高木登 観劇日記2021年別館 目次ページへ
    神田伊織 、二ツ目となって三年目の講演、古典二題 『魚屋本多』と『恋の彫物』
    ゲストの桂小すみの音曲に続いて、新作 『レニヤの物語』      
No. 2024-027

 神田伊織は目まぐるしいほど活躍しているが、なかでも注目されるのが、ずば抜けて新作の発表が多いことである。昨年が29本で今年はすでにこれまでに23本演じてきたという。
今回の演目にも古典に加え、新作を発表。
二ツ目昇進後の3年目としては、今後、一つ一つの話をじっくり仕上げていきたいという。
 中入り前の演目は、古典が2本。
 最初は『魚屋本多』―「水呑むみ」に由来する出生の秘話―。
これは昨年の11月、阿佐谷伊織会で聴いていたが、本多隼人正が小牧の合戦の模様を話す下りでの軍談調の語り口に聞き酔いしれ、魚屋宗太郎と親子の対面の場では、人情噺のようにじんわりとした感動を感じた。
 続いての二代目浜野矩随(のりゆき)の『恋の彫物』も、同じく阿佐谷伊織会で聴いたことのある演目。

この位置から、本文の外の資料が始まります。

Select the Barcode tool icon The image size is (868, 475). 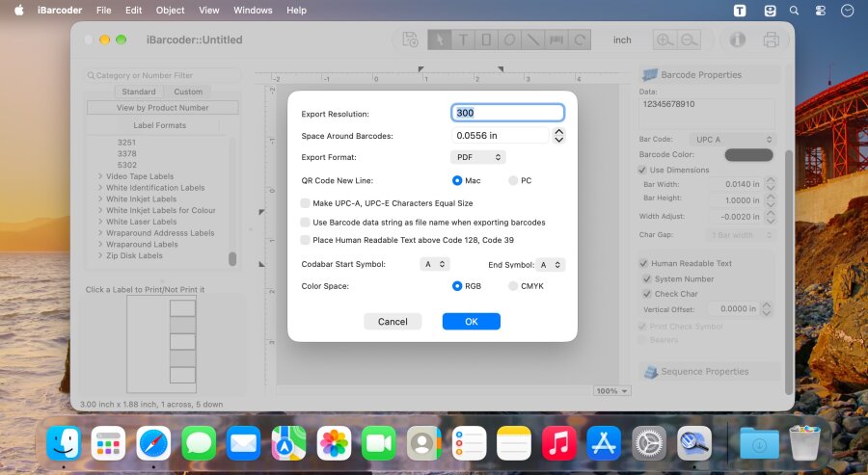tap(556, 40)
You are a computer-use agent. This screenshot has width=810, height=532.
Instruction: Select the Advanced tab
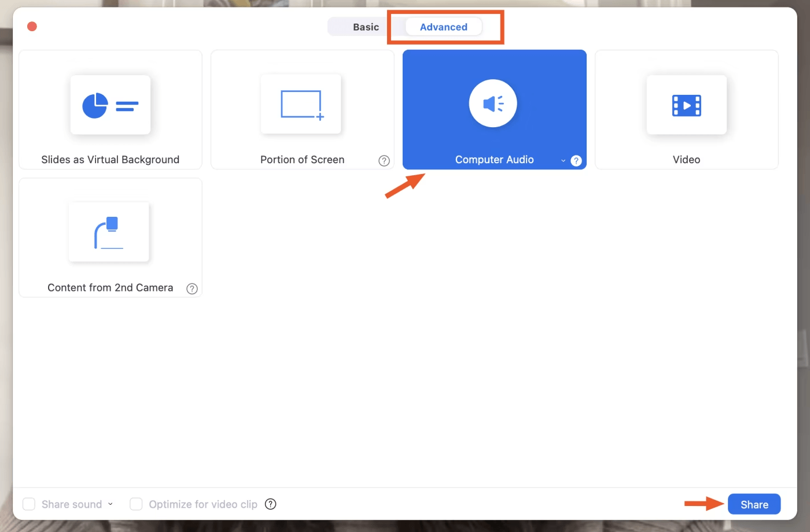(x=444, y=27)
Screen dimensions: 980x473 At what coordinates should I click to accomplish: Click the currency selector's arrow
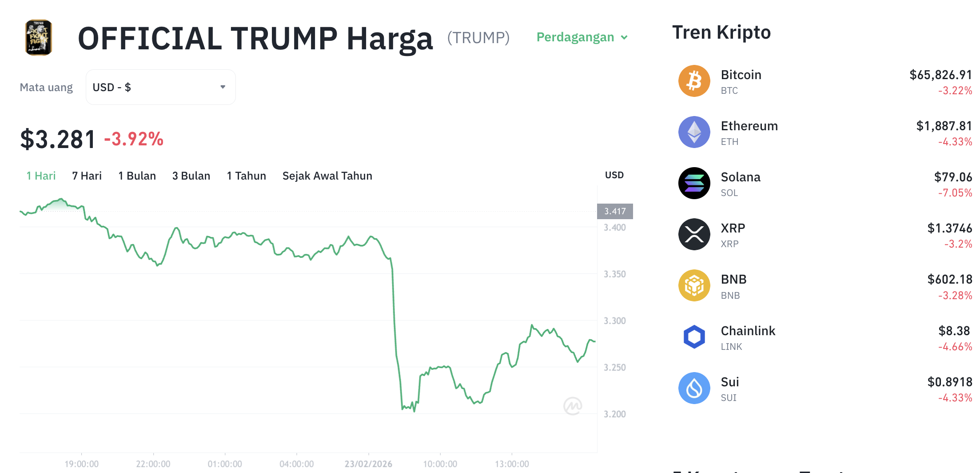pyautogui.click(x=223, y=87)

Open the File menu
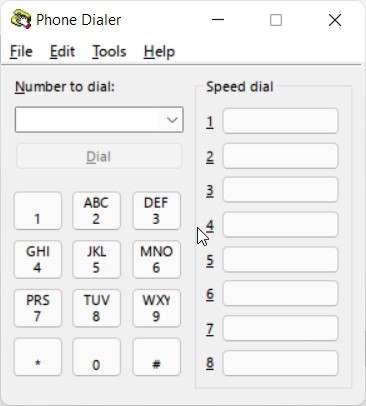pos(21,52)
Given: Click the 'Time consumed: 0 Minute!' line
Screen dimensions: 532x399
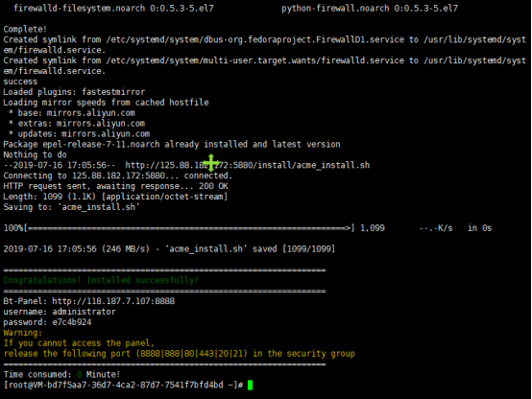Looking at the screenshot, I should (x=61, y=375).
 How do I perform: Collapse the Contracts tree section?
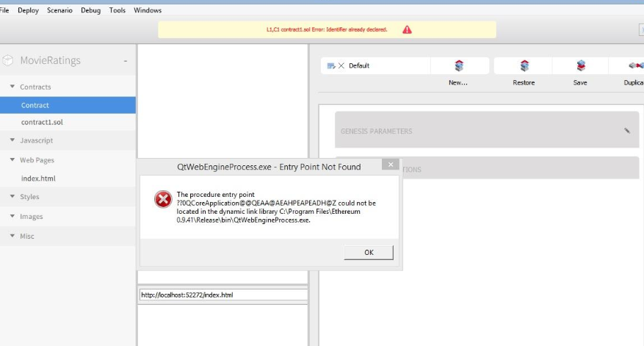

 この話しも、二代目矩随となる松太郎が踊りの師匠と結ばれる話も人情噺的な感動を同じく感じる。
 中入り後、ゲストの桂小すみの音曲。
桂小すみについては全く知らなかったが、その声の素晴らしさと知的な内容の話に感嘆して、遅まきながらインターネットで彼女について調べて見て驚いた。東京学芸大学卒で、在学中に国費でウィーン国立音楽大学に留学し、ミュージカルを専攻。そんな輝かしい経歴を持っていながら、2018年に三代目桂小文治の門下に入って1年間前座修行を勤める。輝かしい経歴にもかかわらず芸能の世界に入ったのが伊織より後だということで、伊織のことを「兄さん」と呼ぶ。
 小すみの音曲の後、伊織の新作『レニヤの物語』。
 マクラで前座時代の話として、月に一度ほど師匠神田香織のお宅に通って、午後3時頃から10時ごろまでお話を伺ったこと、その間稽古はわずか30分程度で、あとは雑談と飲み食いで過ごしたという。その中で、師匠のプライベイトな話もあり、最初の結婚での義母が医療法人レニヤ会の創設者である女医武谷ピニロピであったという秘話から本題へと入っていく。

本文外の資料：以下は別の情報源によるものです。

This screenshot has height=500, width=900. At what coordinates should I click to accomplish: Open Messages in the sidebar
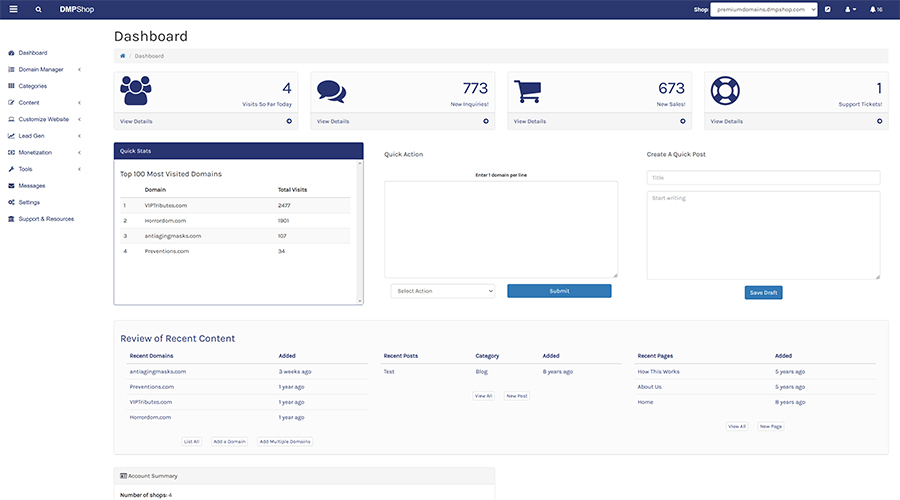tap(32, 185)
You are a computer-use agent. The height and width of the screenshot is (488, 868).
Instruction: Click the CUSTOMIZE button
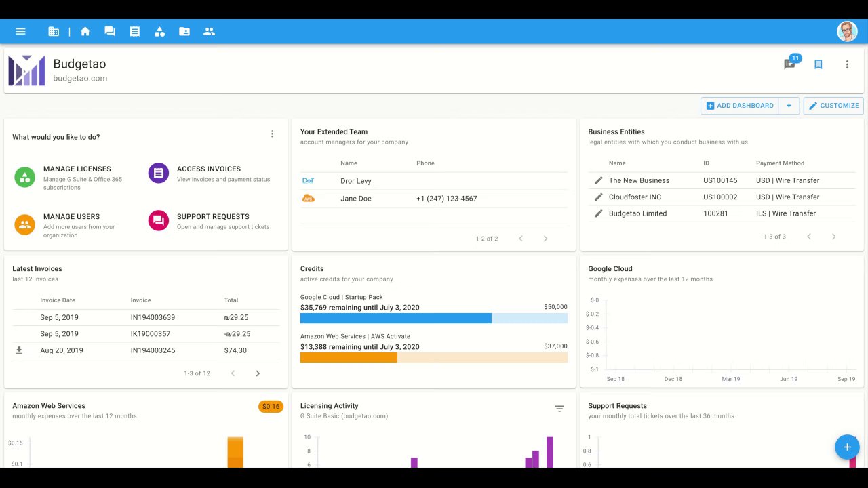(833, 106)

ピニロピの父親はロシア革命で福島の会津若松に単身亡命し、ピニロピは母親と共に7歳の時に会津若松にやって来る。学校ではピニロピの名前が発音しにくいということで、彼女は「レニヤ」と呼ばれる。詳しい経歴とその内容については、インターネットの「医療法人社団レニア会サイバー記念館、創業者資料室/福島民報掲載記事」に詳しいのでここでは省略する。
 師匠との個人的な雑談から発展して本題の地域医療に貢献した女医武谷ピニロピの一代記の話となる。師匠の神田香織も同じく福島出身ということで、二人は初対面の時からお互い親しく話が合ったという。
 充実した演目を楽しく、又意義深く拝聴した。